DATA TO USE ::
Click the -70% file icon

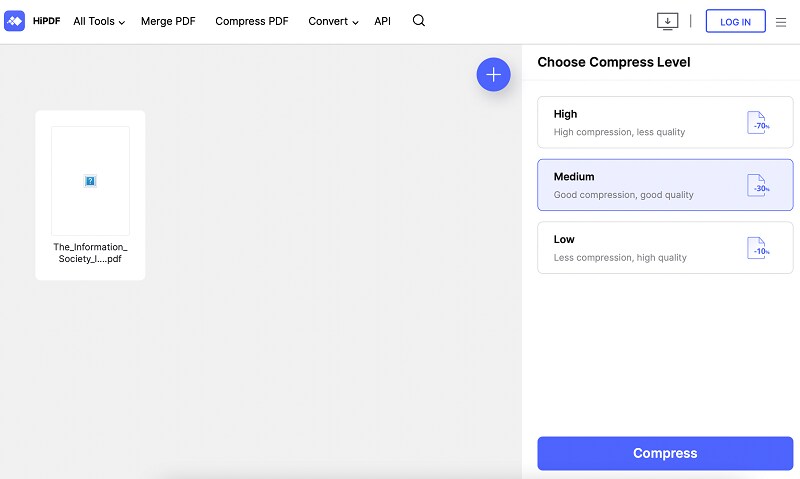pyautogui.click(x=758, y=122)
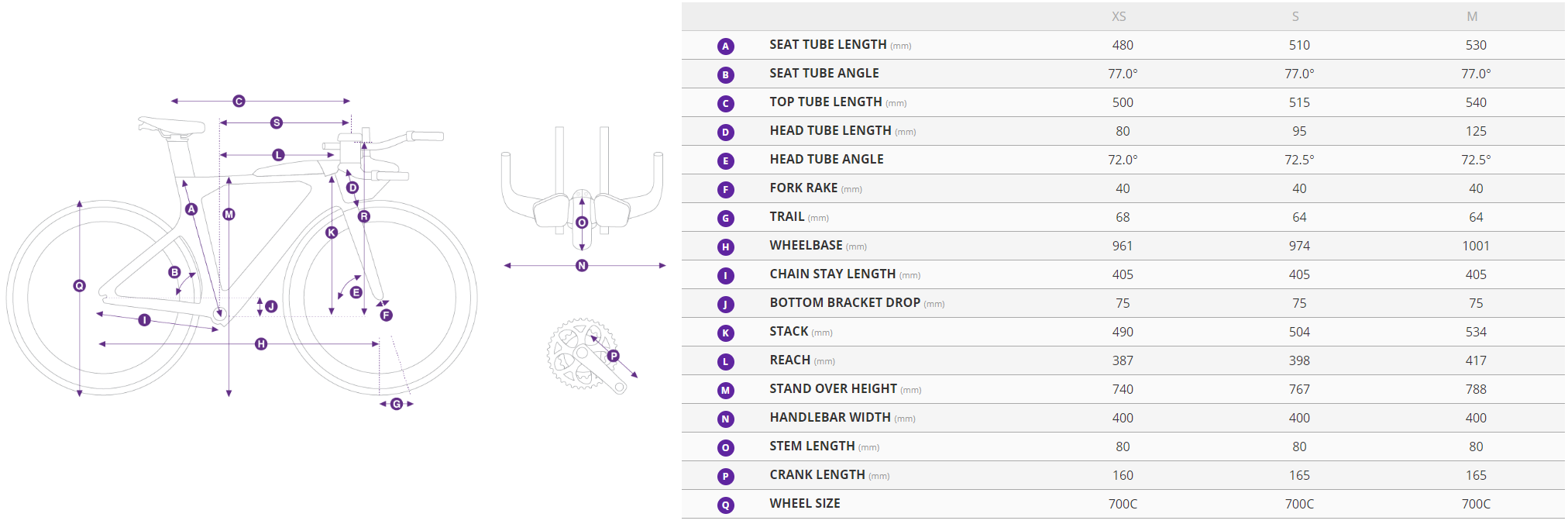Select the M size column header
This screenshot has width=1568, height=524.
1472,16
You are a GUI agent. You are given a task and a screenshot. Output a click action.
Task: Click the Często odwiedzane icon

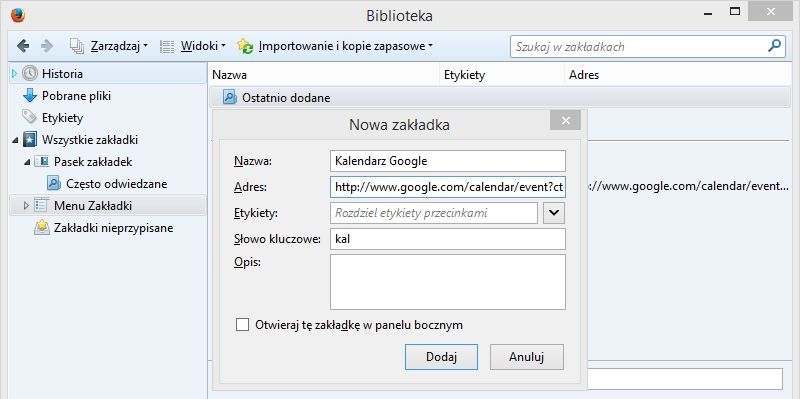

TASK PROMPT :: Copy out all of the data above word for word, leaving out the pictures.

ANSWER TO THE EXERCISE ::
Click the -70% file icon

pyautogui.click(x=758, y=122)
Select the M size column header
This screenshot has width=1568, height=524.
1472,16
You are a GUI agent. You are given a task and a screenshot. Output a click action.
Task: Click the Często odwiedzane icon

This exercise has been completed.